Eclipse on Jupiter
© NASA/JPL-Caltech/SwRI/MSSS/Kevin M. Gill
Solar eclipse on Jupiter
NASA's Juno spacecraft captured a truly awe-inspiring shot of a partial solar eclipse on Jupiter, capping off its 22nd close flyby of the enormous planet in sensational style.

Io, the closest of Jupiter's four moons, casts a surprisingly sharp shadow across the surface of the gas giant in the amazing photos. The images come to us courtesy of NASA software engineer and citizen scientist, Kevin Gill, who shared his rendering of the craft's image on his Twitter feed.


Note: Click on directional circle to bring up the image.

NASA encourages the public to process the images transmitted back to Earth by the probe, and Gill's efforts are the latest interesting result.

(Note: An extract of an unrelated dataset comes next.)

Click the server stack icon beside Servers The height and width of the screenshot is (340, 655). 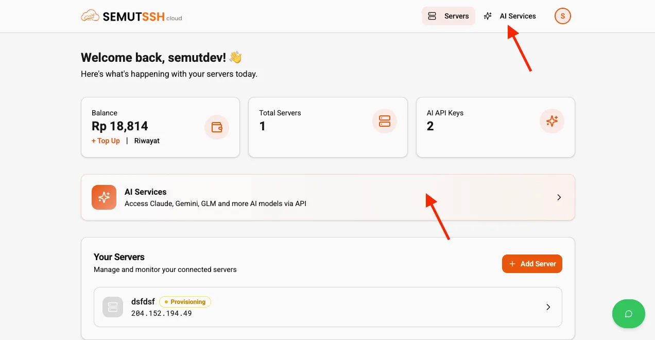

Io's shadow on Jupiter appears so sharp because it is much bigger and much closer to Jupiter than our Moon is to Earth. It appears roughly four times as big as the Sun does from Jupiter's perspective.

The moon takes 1.77 days to orbit the giant planet, while Juno makes a close flyby every 53 days.

Gill also shared an amazing 360-degree horizon-to-horizon view over Jupiter, showcasing the probe's powerful cameras and his immense skill at image processing.